As for "transition into traffic" - it doesn't run in the street (except for the two block section west of I-35; and there's really no 'transition' there). This isn't light rail, remember.

As for how it's going to work: follow this crackplog and the links to Christof's recent article about circulators, and why they don't work. We're doomed - choice commuters will stay away in droves (like they have from Tri-Rail) when they learn that they actually need to take a shuttle bus to their office from the train station.

I would argue that it is light rail. It's certainly not a "streetcar system" or tram, but it's obviously a lot lighter than a standard diesel train, and it has the capability of traveling in embedded tracks (or so it appears). I don't know what the turning radius of these Stadler trains are, so I don't know how it rounds street corners (if at all). My question was more from a technical standpoint of how/where it goes from traveling in a rail corridor to the street, but that's OK.

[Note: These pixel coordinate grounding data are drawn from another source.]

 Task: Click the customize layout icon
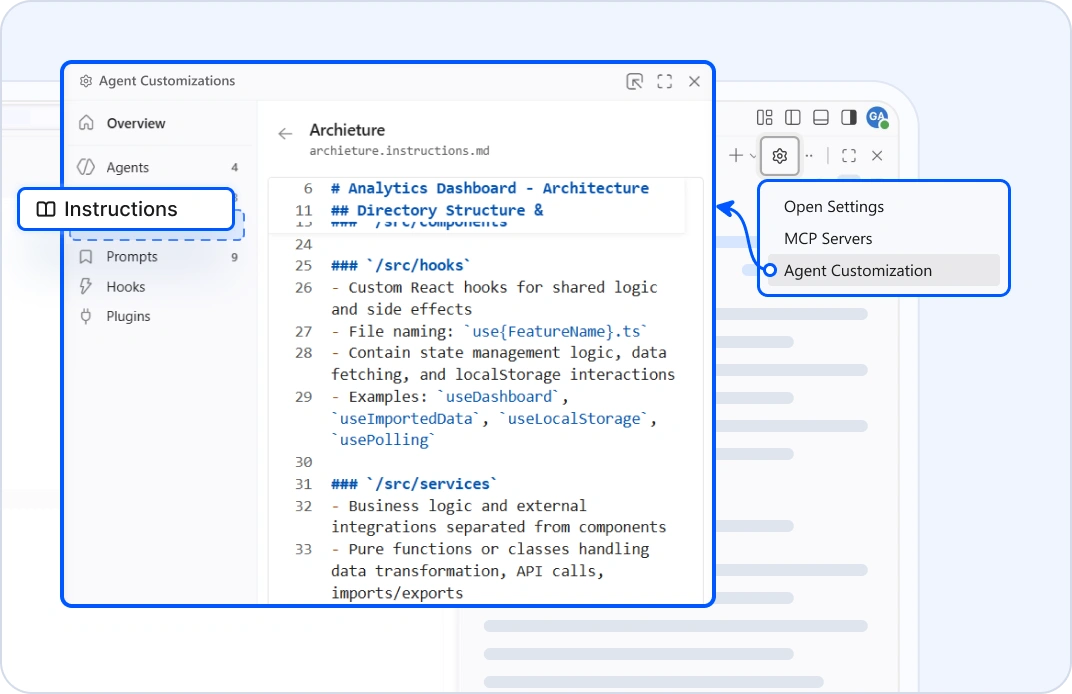764,118
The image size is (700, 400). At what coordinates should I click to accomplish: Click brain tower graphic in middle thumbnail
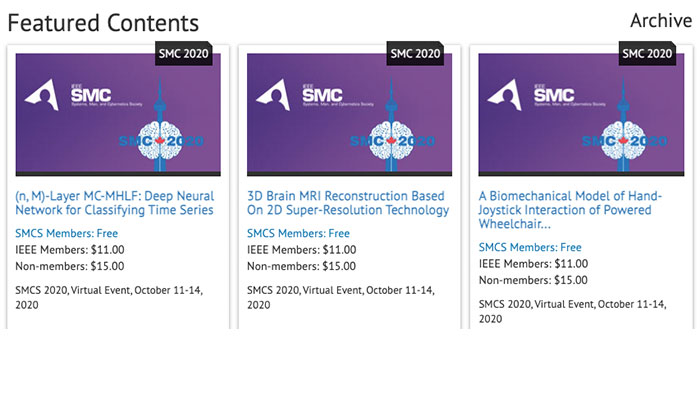pos(392,127)
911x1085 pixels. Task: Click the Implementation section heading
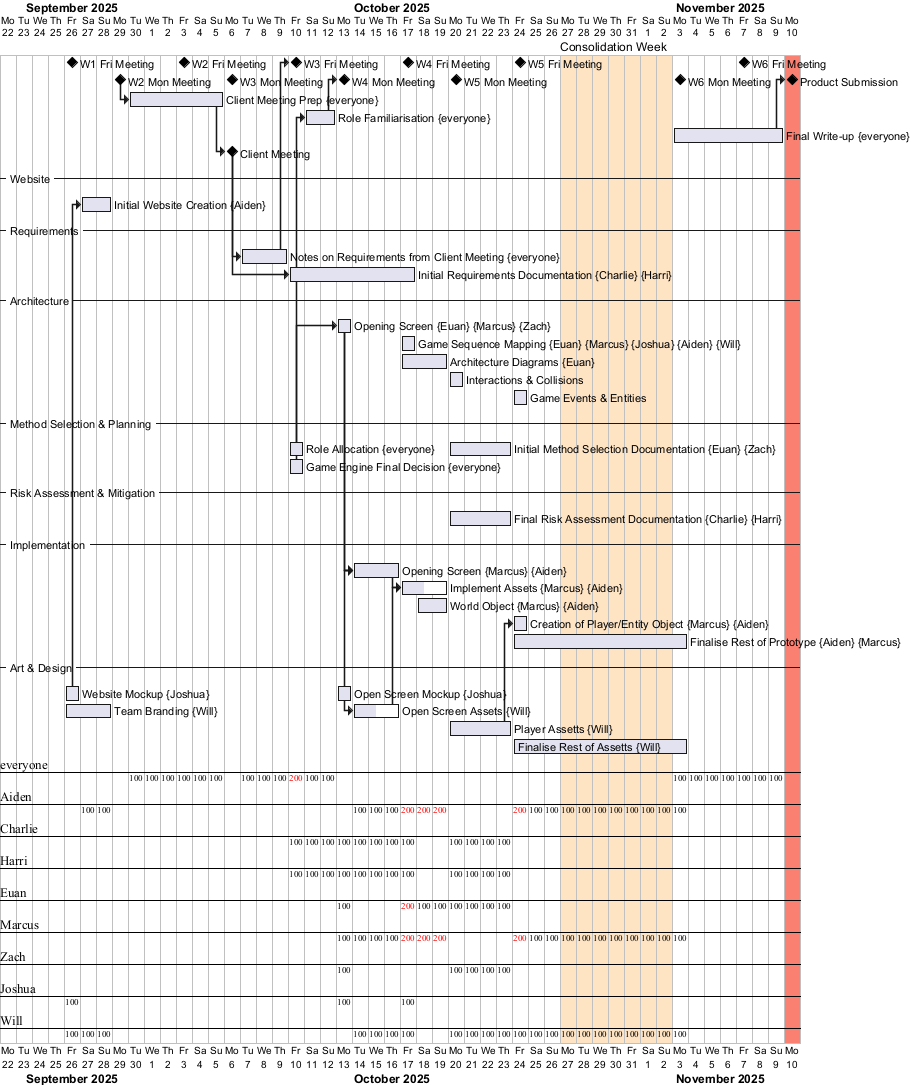[47, 545]
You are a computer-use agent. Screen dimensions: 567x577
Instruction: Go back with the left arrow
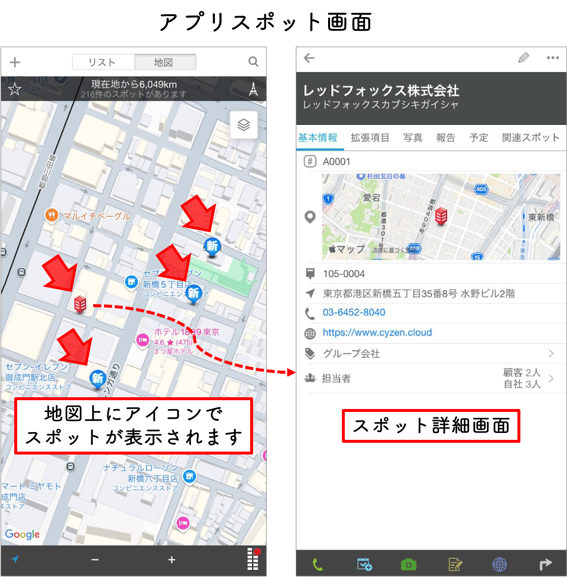click(309, 58)
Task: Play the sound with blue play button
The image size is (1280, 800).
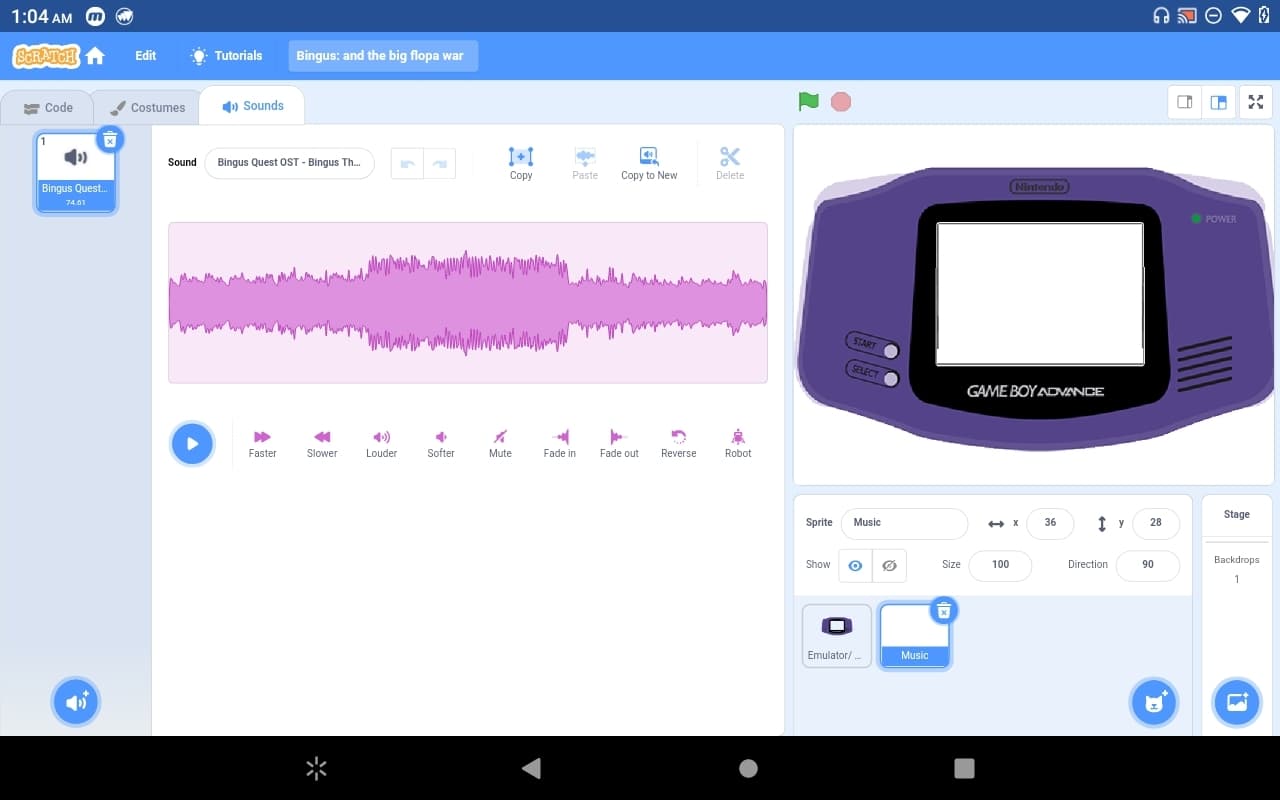Action: pyautogui.click(x=192, y=444)
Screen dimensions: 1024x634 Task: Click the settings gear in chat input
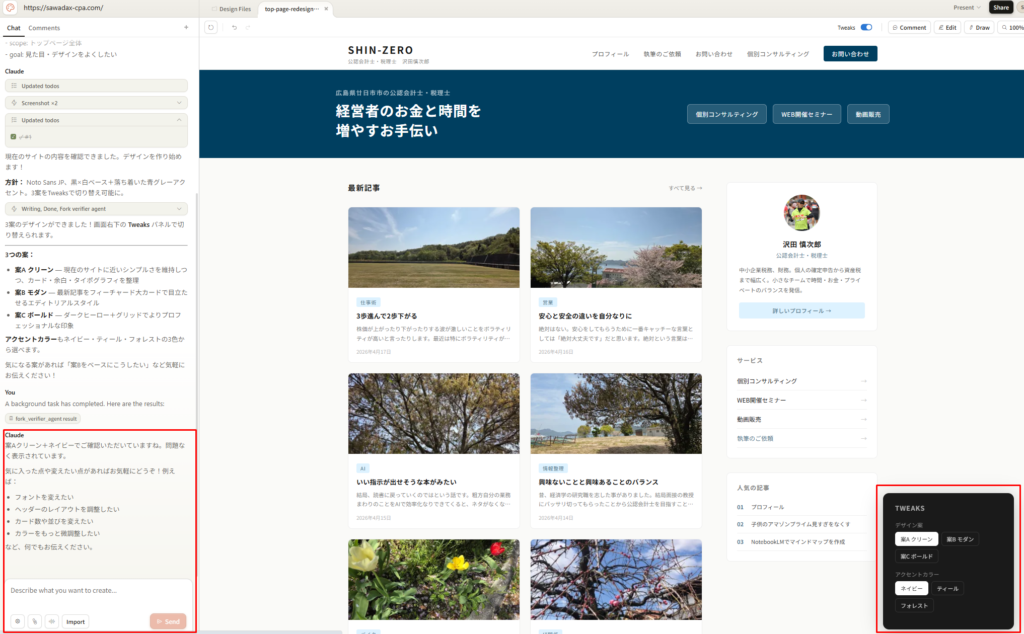pyautogui.click(x=18, y=621)
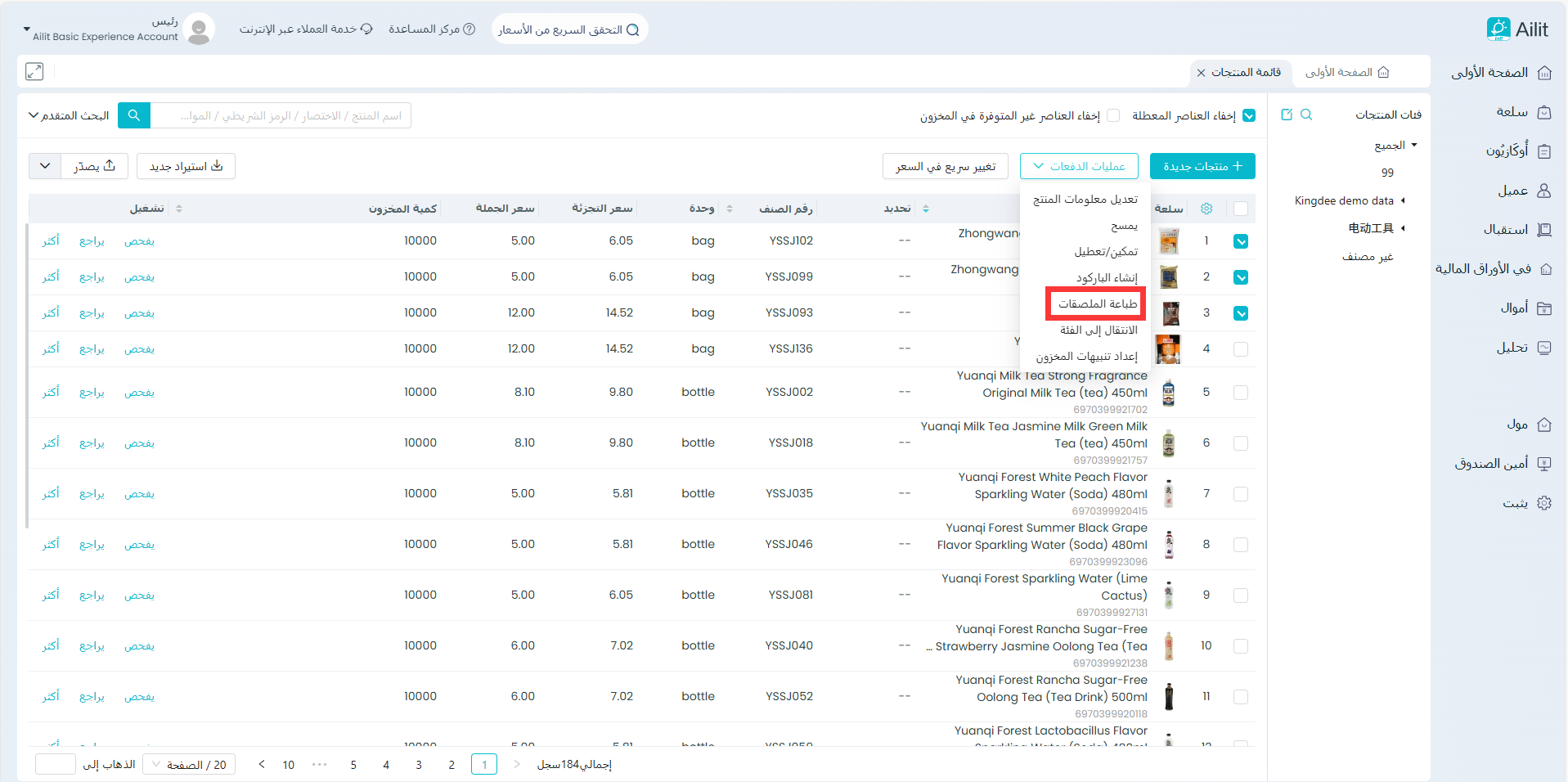Open the تثبت settings sidebar item
The height and width of the screenshot is (782, 1568).
pyautogui.click(x=1526, y=503)
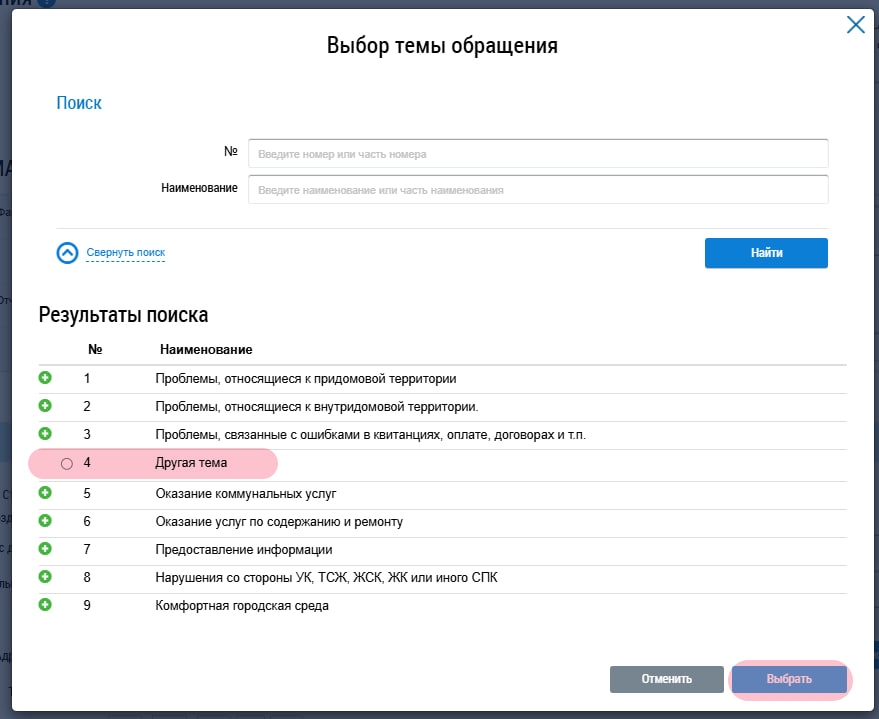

Not having to transfer would be an ideal situation, but sometimes it's just not feasible. If you can run an uninterrupted track into the city center, that's great. But a lot of times, it means either creating massive elevated tracks or running underground. But even with Portland's MAX it runs in embedded track through the streets sharing the lanes with cars. And in cities where they have massive parking lots on the outskirts of downtown that already have shuttles to downtown, there's no change really in service to the rider if you provide an efficient transfer station from train to either shuttle bus or a streetcar circulator.

I think a system like Austin's is great, especially for only $90 Million for 32 miles (including 6 trains).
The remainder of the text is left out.